Thursday, July 9, 2015
J201 (13 rue de l'Université)
As demonstrated in some recent scholarship of post-imperialist nations’ strategies of reterritorialization in the age of globalization, Portugal has managed to preserve the colonialist myth of cultural kinship with its former colonies (nowadays refashioned as lusofonia). On the other hand, Portugal has strongly invested in his membership in the European Union, as well as reinvented itself as a “Global” de-territorialized post-colonial nation of millions of Portuguese citizens settled in different regions of the world. Additionally, Portugal has also emerged in the global scene as a country of immigration, which has already significantly impacted on the number and the socio-racial/ethnic demographics of its urban communities.

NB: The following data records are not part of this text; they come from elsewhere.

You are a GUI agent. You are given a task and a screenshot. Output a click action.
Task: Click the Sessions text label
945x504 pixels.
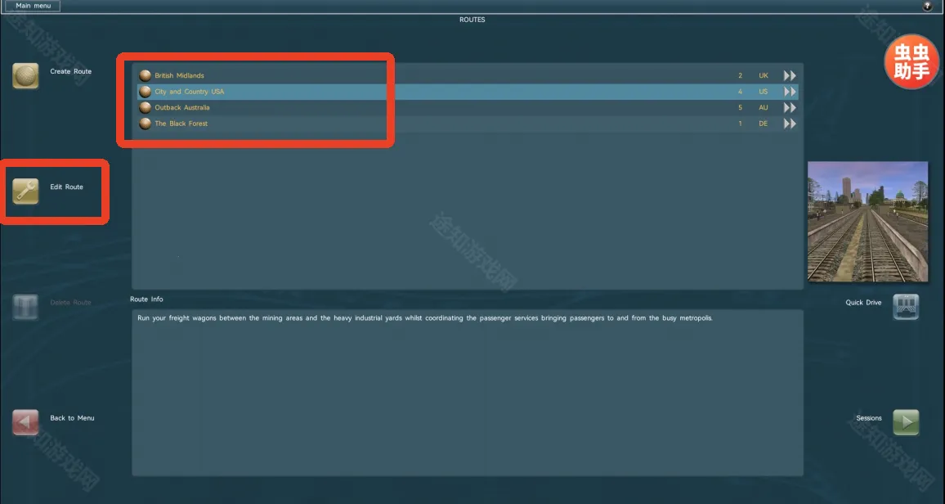tap(868, 418)
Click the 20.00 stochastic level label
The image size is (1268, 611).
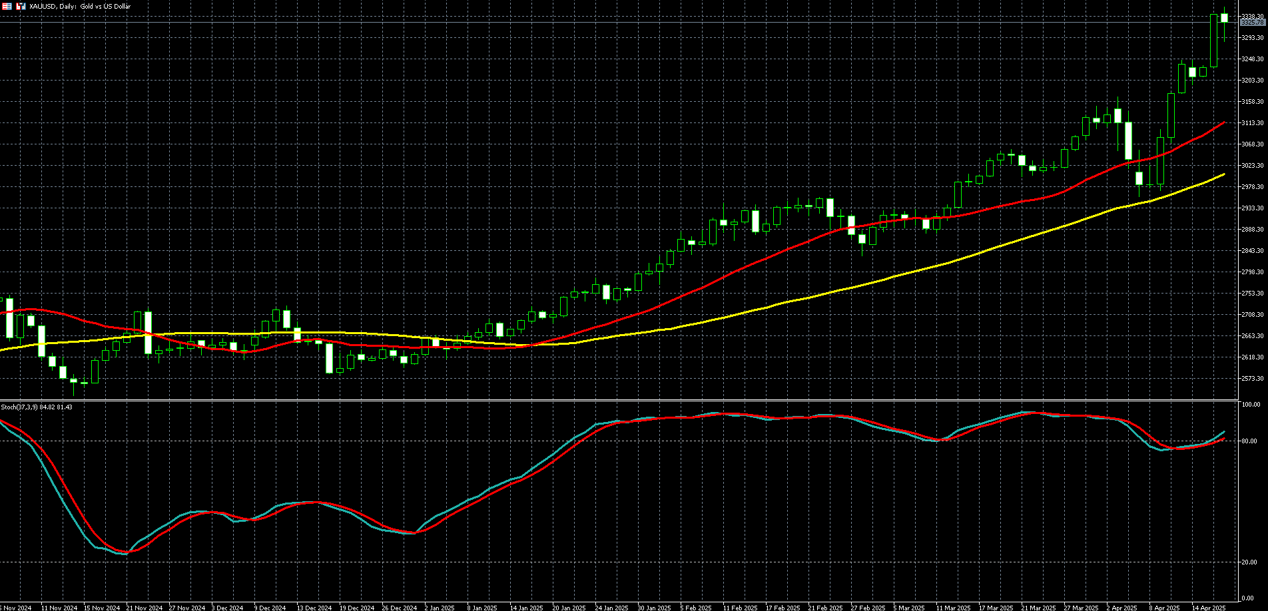[x=1250, y=562]
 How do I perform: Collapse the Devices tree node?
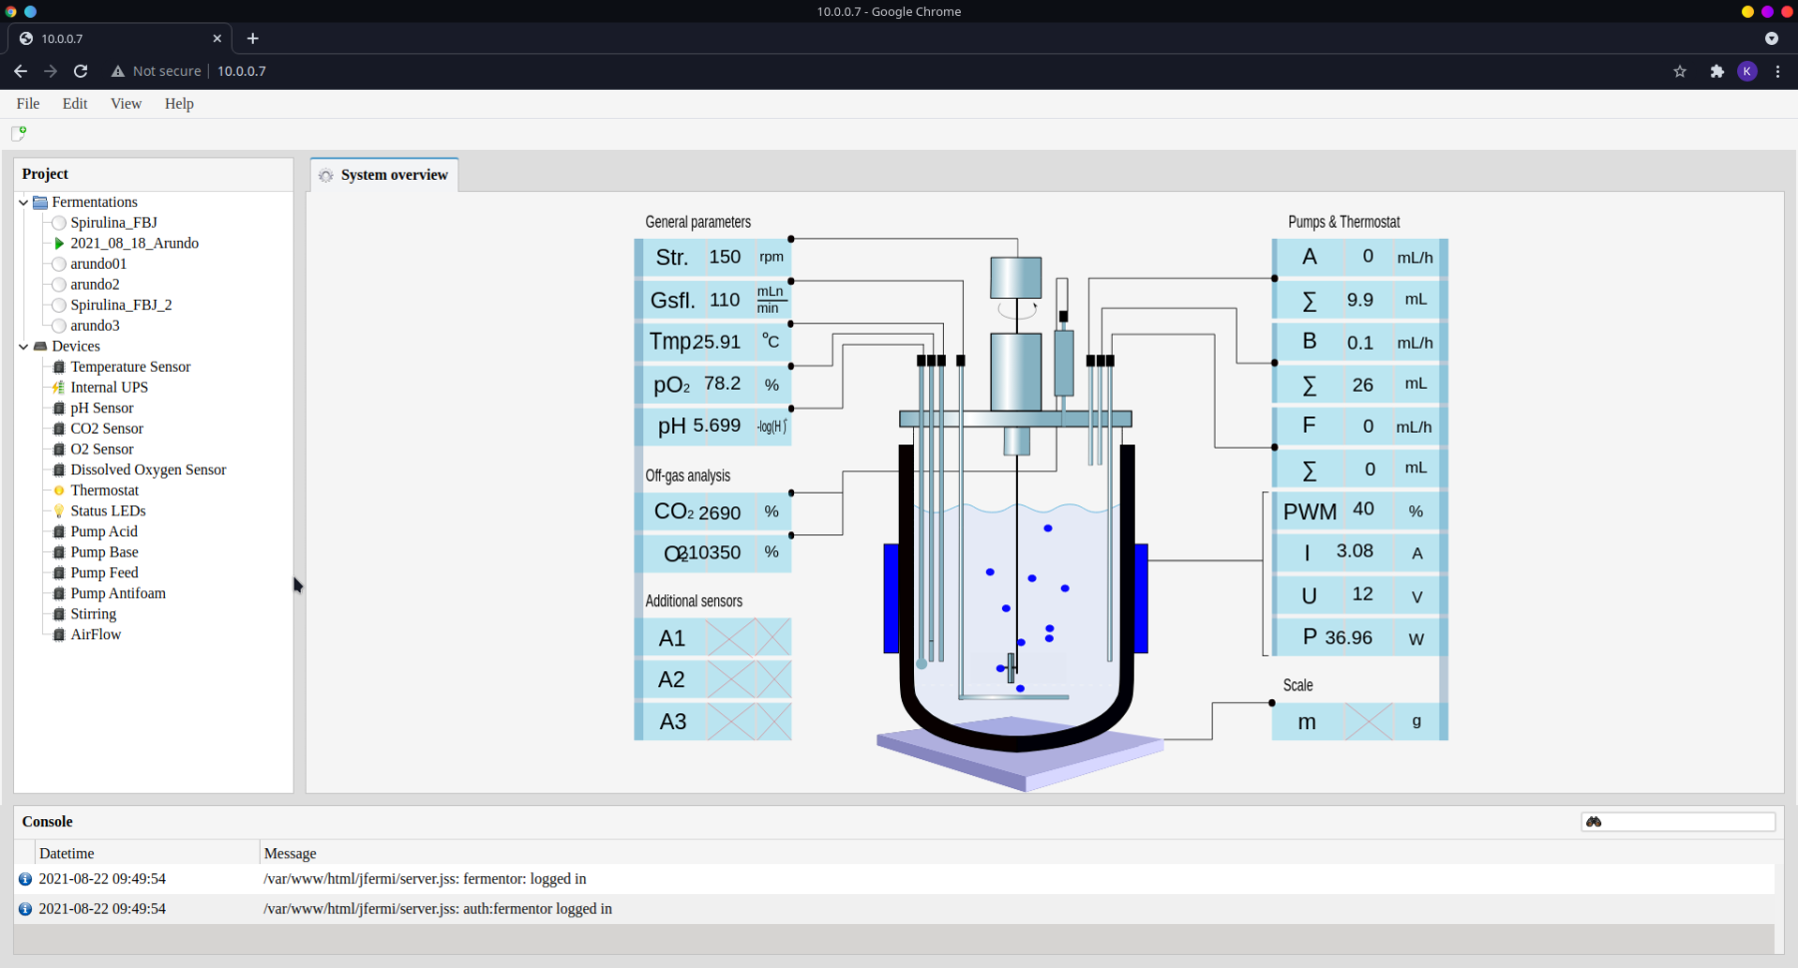(x=23, y=347)
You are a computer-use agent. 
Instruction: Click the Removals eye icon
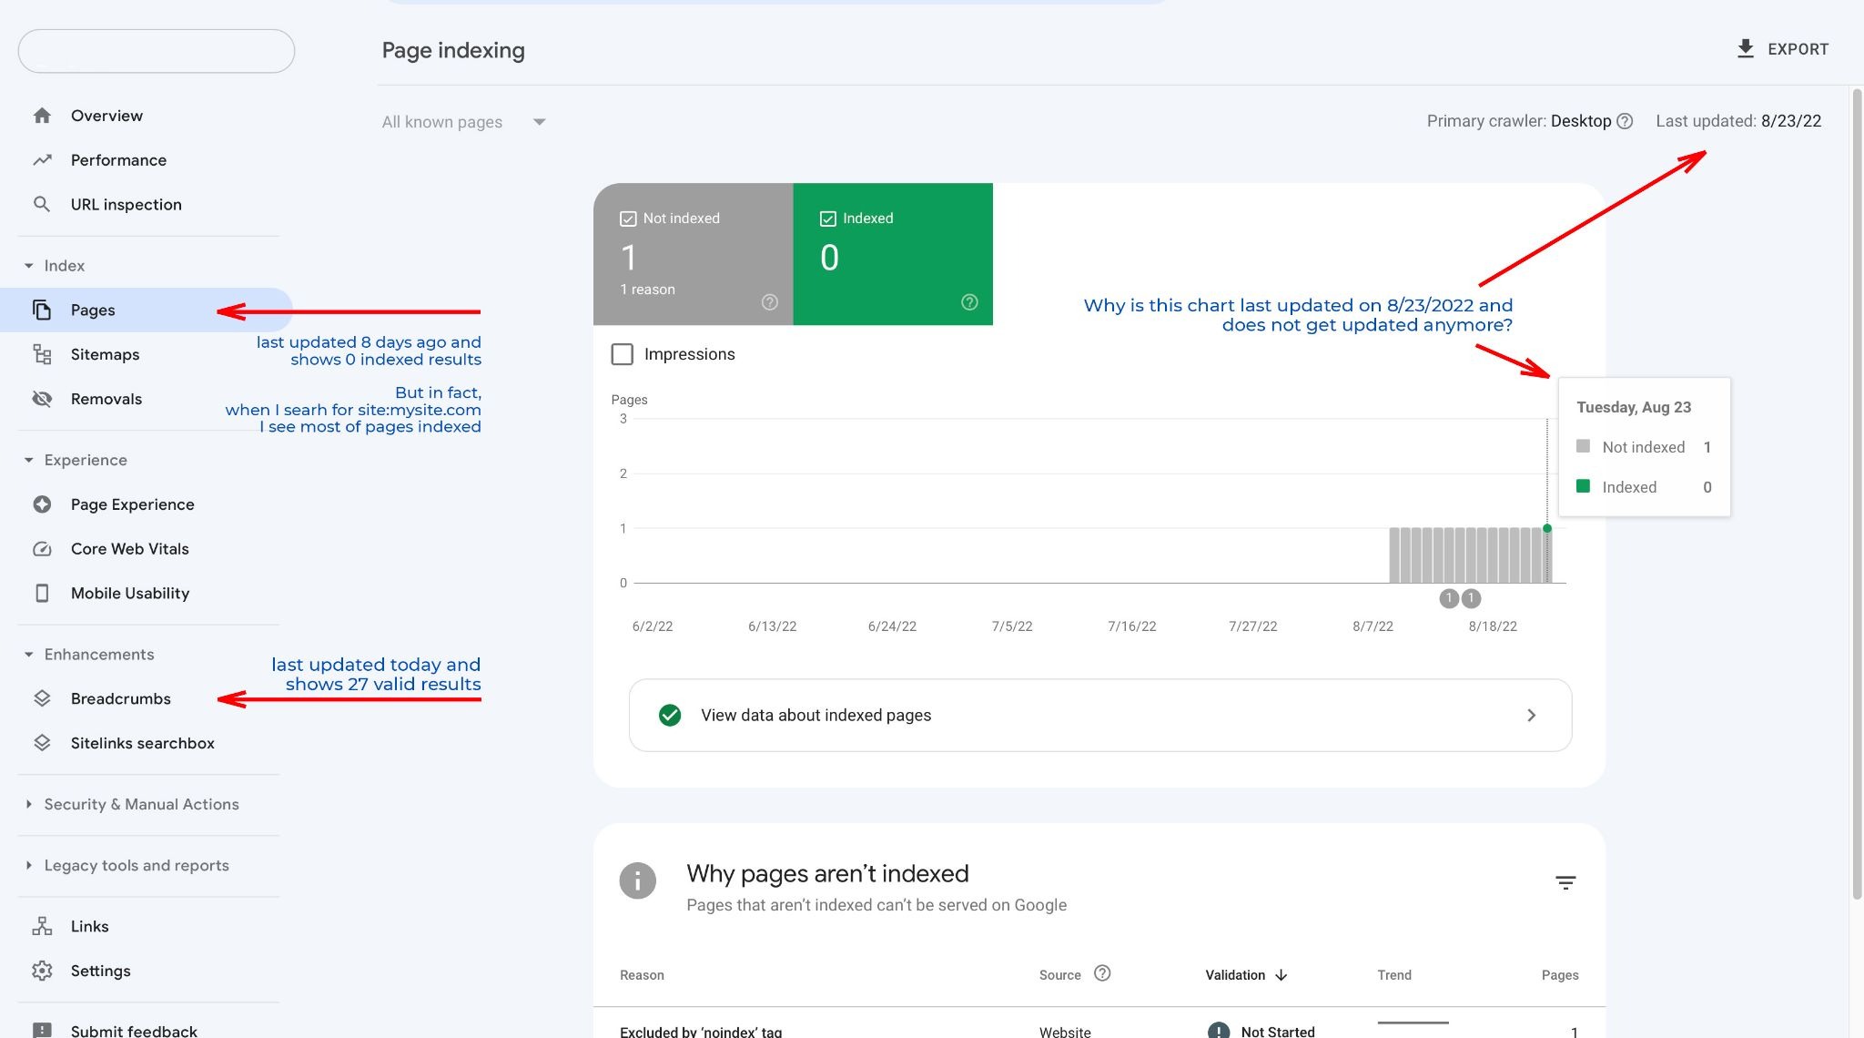point(42,398)
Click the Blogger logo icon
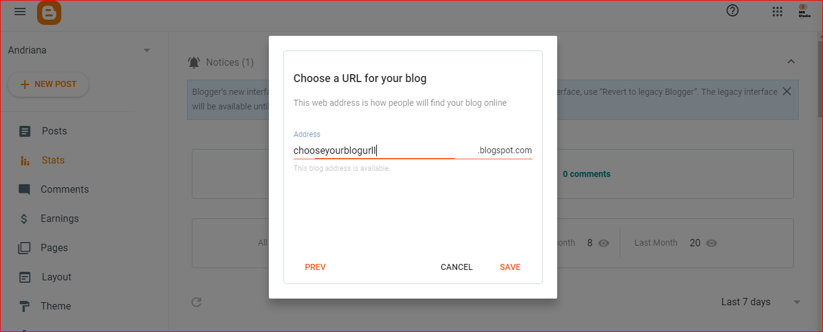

Drawing from Saskia Sassen’s influential concept of “Global City” (1991), I propose to analyze the emerging cultural imaginary of Lisbon as a place of translocal and cross-racial communities in three contemporary films: Wim Wenders’ Lisbon Story (1994), Walter Salles and Daniela Thomas’ Terra estrangeira (1997) and Sergio Trefaut’s Lisboetas (2004). As I argue, while Wenders’ carefully-selected shots of the city transforms it and its residents into what Sara Ahmed calls “stranger fetishism” (Strange Encounters 3), Salles & Thomas employs film noir techniques in order to emphasize identity loss, and the affects of distance and strangeness produced by specific cityscapes. On the other hand, Trefaut’s Lisboetas attempts to nullify the duality between strangers and familiars by way of documenting the lives of immigrants in their daily negotiations of identity, sociability and citizenship.